Methods: In this prospective study, 3D TOF MRA was performed on 20 patients with cAVMs treated by single-fraction CKRS. Three-dimensional TOF MRA was performed on a 3-T, 32-channel magnetic resonance scanner (Magnetom TIM Trio; Siemens Medical Solutions, Erlangen, Germany) with isotropic voxel size at a spatial resolution of 0.6 x 0.6 x 0.6 mm3. The time-dependent relative decay of the transnidal blood flow evidenced by 3D TOF MRA was referred to as "obliteration dynamics." Volumetry of the nidus size was performed with OsiriX imaging software (OsiriX Foundation, Geneva, Switzerland). All patients had 3 to 4 follow-up examinations at 3- to 6-month intervals over a minimum follow-up period of 9 months. Subtotal obliteration was determined if the residual nidus volume was 5% or less of the initial nidus volume. Stata/IC software (Version 10.0; Stata Corp., College Station, TX) was used for statistical analysis and to identify potential factors of AVM obliteration.

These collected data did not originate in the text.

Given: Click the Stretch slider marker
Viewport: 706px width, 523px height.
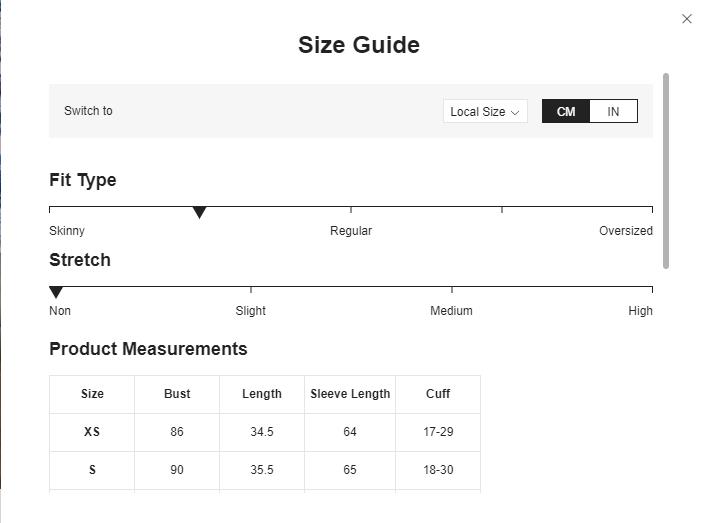Looking at the screenshot, I should click(x=56, y=292).
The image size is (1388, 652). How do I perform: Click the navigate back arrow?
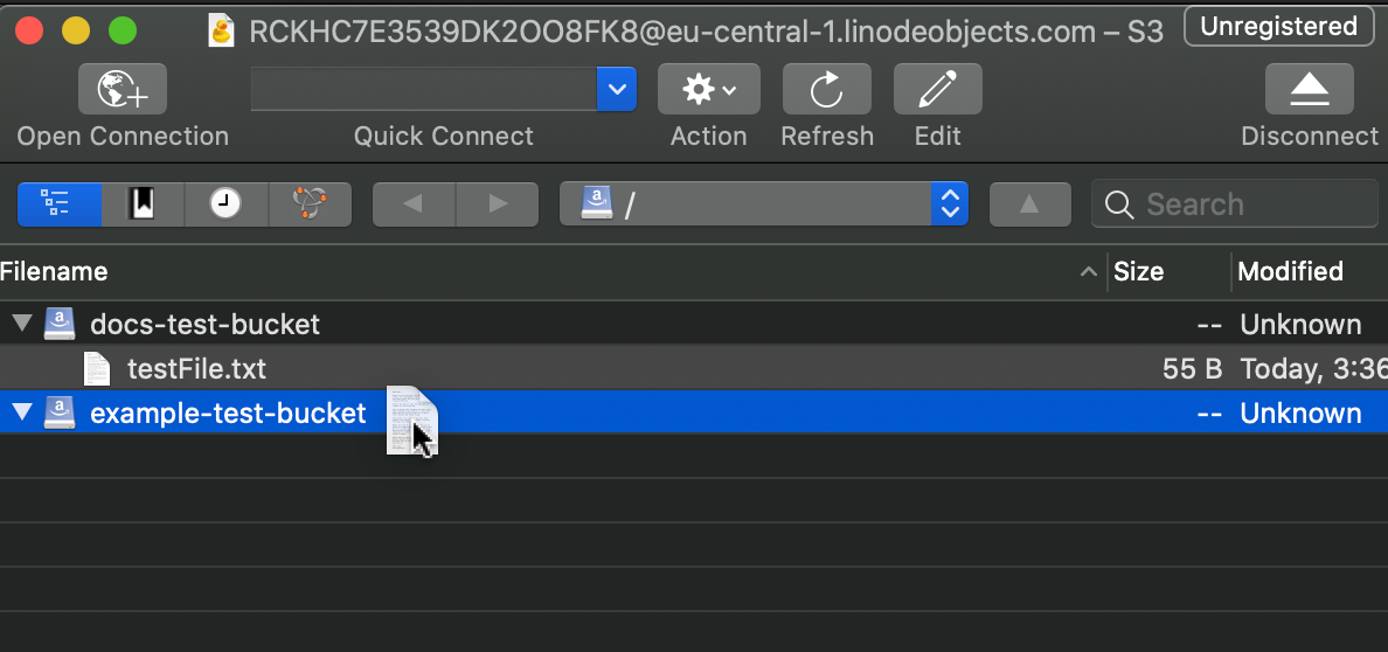tap(413, 203)
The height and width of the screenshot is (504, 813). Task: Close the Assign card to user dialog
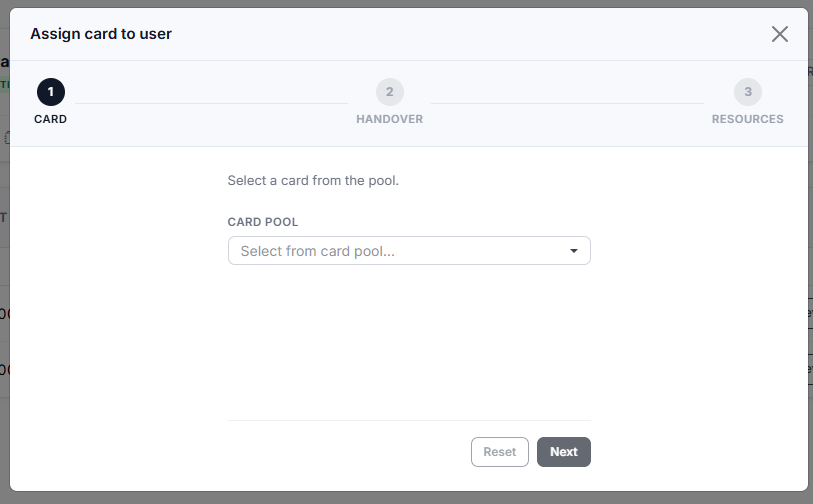click(779, 34)
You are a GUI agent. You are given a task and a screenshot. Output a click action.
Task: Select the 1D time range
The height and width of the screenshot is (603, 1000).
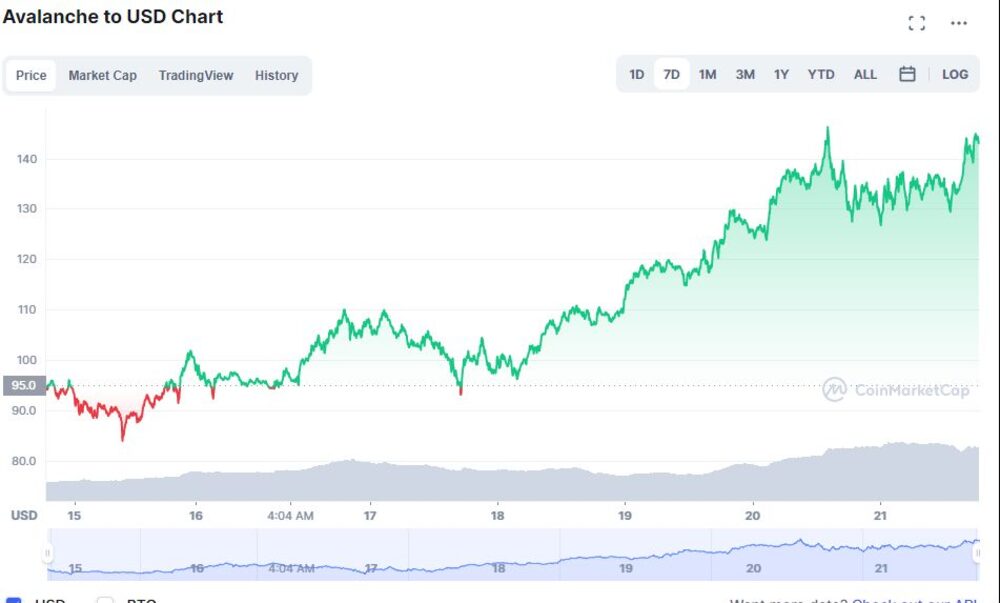pos(636,74)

Results: Regarding their clinical status, case history, and pretreatments, the participants of this study represent difficult-to-treat cAVM patients. The median nidus volume was 1.8 mL (range, 0.4-12.5 mL); the median minimum dose prescribed to the nidus was 22 Gy (range, 16-24 Gy) delivered to the 67% isodose line (range, 55-80%). CKRS was well tolerated, with complications in 2 patients. No further hemorrhages occurred after RS, except 1 small and clinically inapparent incident. The median follow-up period after RS was 25.0 months (range, 11.7-36.8 months). After RS, a statistically significant obliteration was observed in all patients. However, the obliteration dynamics of the cAVMs showed a pronounced variability, with 2 types of post-therapeutic behavior identified. cAVMs of Group A showed a faster reduction of transnidal blood flow than cAVMs in Group B. The median time to subtotal obliteration was 23.8 months for all patients, 11.6 months for patients in Group A, and 27.8 months for patients in Group B (P = 0.05). Logistic regression analysis revealed dose homogeneity and the circumscribed isodose to be the only variables (P < 0.01) associated with the obliteration dynamics in this study. The cumulative complete angiographic obliteration rate was 67% (95% confidence interval, 32-95%) 2 years after RS.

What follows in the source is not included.